Entries:
__________________________________________________

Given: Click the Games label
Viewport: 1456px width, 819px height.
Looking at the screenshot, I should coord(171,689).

__________________________________________________

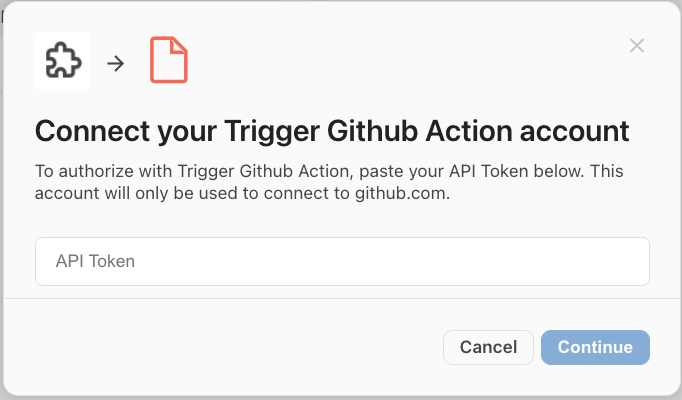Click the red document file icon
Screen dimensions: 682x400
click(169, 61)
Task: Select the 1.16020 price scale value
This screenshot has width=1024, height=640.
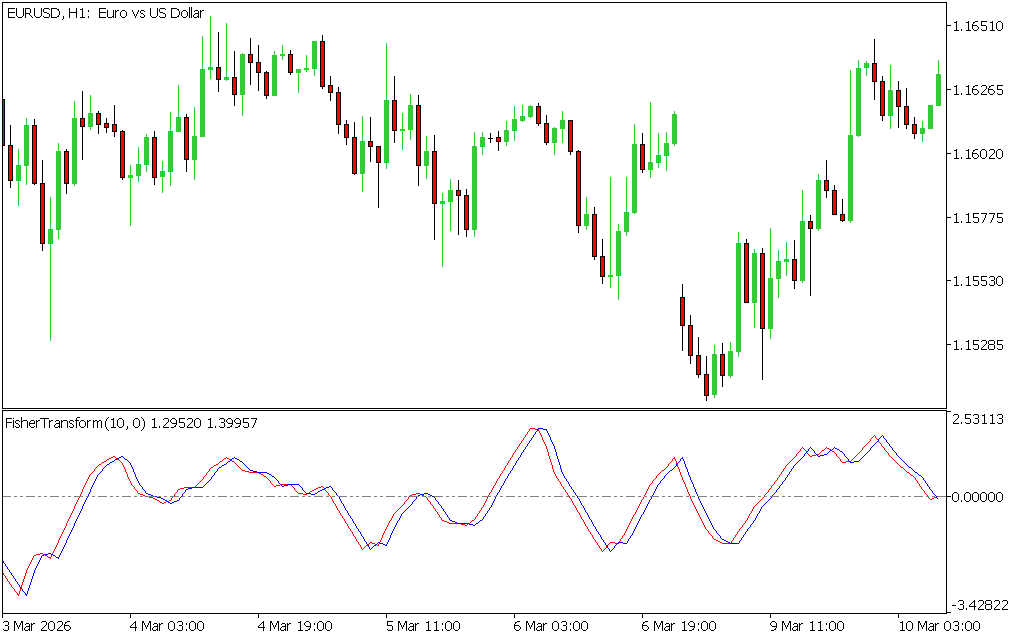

__________________________________________________

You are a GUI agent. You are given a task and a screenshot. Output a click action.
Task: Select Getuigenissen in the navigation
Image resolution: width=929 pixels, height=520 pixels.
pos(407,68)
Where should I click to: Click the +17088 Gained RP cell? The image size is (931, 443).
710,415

__________________________________________________

Problem to solve:
Rewrite the material from the line with "Given: Click the Games label" up to and including the line with "Looking at the", swapping "Games" for "Music" and leaving everything else unchanged.

Full solution:
Given: Click the Music label
Viewport: 1456px width, 819px height.
Looking at the screenshot, I should coord(171,689).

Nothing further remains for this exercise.